Well, its official- I'm pooped out. This family is high-energy, and, apparently, I am not. I've been dragging since last night (I think I'm coming down with something) with a headache, lethargy, and a general fatigue/slight fevery feeling. But I'm getting over it, and it's all good. (I think some-to-most of it may be due to dehydration.)

I'm glad to be leaving tomorrow, but I am glad that we stayed this long. D and R Gt and I got into an interesting discussion after watching a video called "Divided". It was about youth groups, and how age-segregation is contributing to the mass exodus of youth out of churches of all denominations. It was quite intriguing. I'm not going to go into the details here, because most of it is still ruminating in my mind, but the basic premise is that God designed families to be the ones to disciple and teach their children (they focused specifically on fathers), but with the rise of this youth movement, the family has begun "outsourcing" their job. The result is an incongruity that is tearing us apart as a Christian body. And I agree.

As a side note, we discussed "my" youth group, the one that meets to play racquetball every week and do something fun once a month. We agreed that "my" group doesn't fall into the category of youth segregation and isolation that they were describing. We have a broad range of ages, and we are certainly not advocating separation from the main body of believers. (Wow. That sounded pretty eloquent, to me. ^_^)

I've learned a ton of stuff since moving up here. There are a lot of conservative, homeschooling families in this area, since laws against homeschooling are so lax as to be nonexistent. Some of them I consider to be fanatics- narrow-minded, cramped individuals who cast a bad reflection on the religion we share. Some, however, give a real example of what God had in mind when he designed the family unit. The family we're spending the weekend with falls, I think, in the latter category. I mean, I don't necessarily agree with or enjoy everything they do, but all in all, I admire them very much. I think the same of the Sm's.

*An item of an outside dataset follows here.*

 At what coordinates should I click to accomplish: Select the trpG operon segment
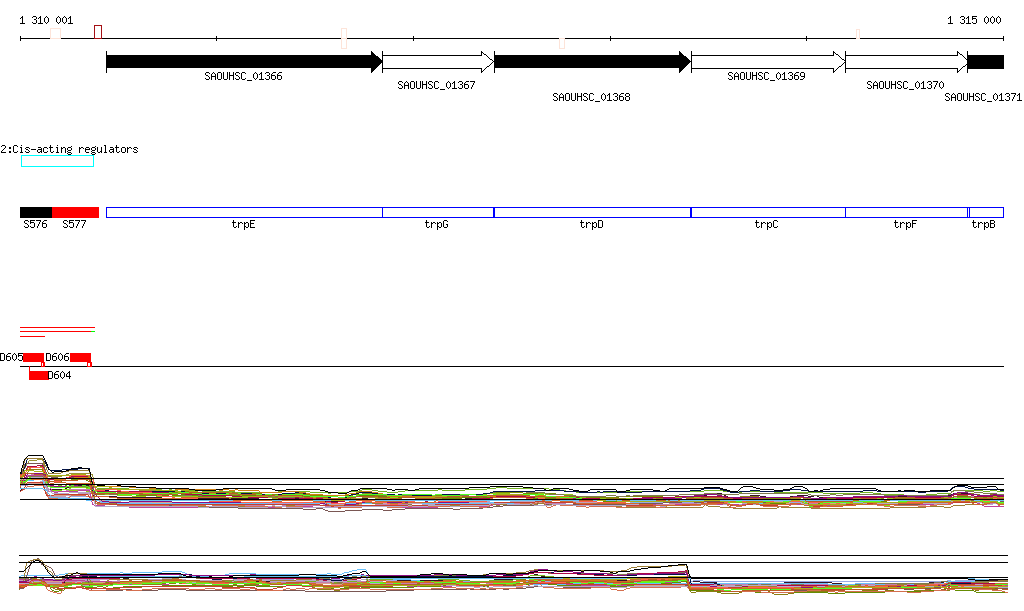pos(437,212)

Well, we three began discussing this video, and the topic turned to homeschooling, how beneficial it is. I had always kind of thought it was weird, since I've been in the school system my whole life. Yet I can distinctly remember resenting the fake air, fake lights, and closed quarters that we were herded in and out of on a routine basis. It's not real. And the whole point behind this system is to take the "raw product" (the children), put it through a series of processes, and come out with a certain finished project. With homeschooling, it takes into account the personal identity and makeup of the child. They go at a pace suited to their individuality. They (should) learn practical skills along with the bookwork. Academics are not everything. Of course, this, too can be abused. People can do it wrong, and do it very badly. People who go through the "system" are not bad or evil. But I'm beginning to think that there might be a better way.

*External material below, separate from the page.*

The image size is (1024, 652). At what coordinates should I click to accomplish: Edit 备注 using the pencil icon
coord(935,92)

And I'm beginning to see how very, very important it is to marry a man who is willing to be that leader and teacher in the home. I don't plan on having children, but I do plan on being involved in working with youth and kids. Quite involved. And I want my home to be following the original design for families.

There is a Latin law saying which says, "The abuse of a thing is no argument against its proper use." I've been thinking about this in reference to my hardship in understanding the role of a father and husband, and, more importantly, how God relates to me and I to him. But I've come to the conclusion that, just because this loving father thing was messed up and misrepresented to me, I shouldn't give up on it. I have seen a few examples that irresponsibility and abuse is not all there is. AND, that's not what God even wants! I so long to experience marriage the way that it's supposed to be... and, should I ever have children, to build a family that is happy, healthy, and operating the way that a family ought to. The word "glorious" comes to mind.

I'm afraid that, because of my desire to "do it right" (sound familiar?), I may have overly high expectations of any guy that comes my way. I might expect too much, and miss out on what joys could be. I might even expect too much of myself (which is not a new phenomenon), and completely overwhelm myself, leading to a shut-down. Pity on the man who takes me for his wife.

Well, tomorrow we go home.

Home, sweet home. There really is no place like it.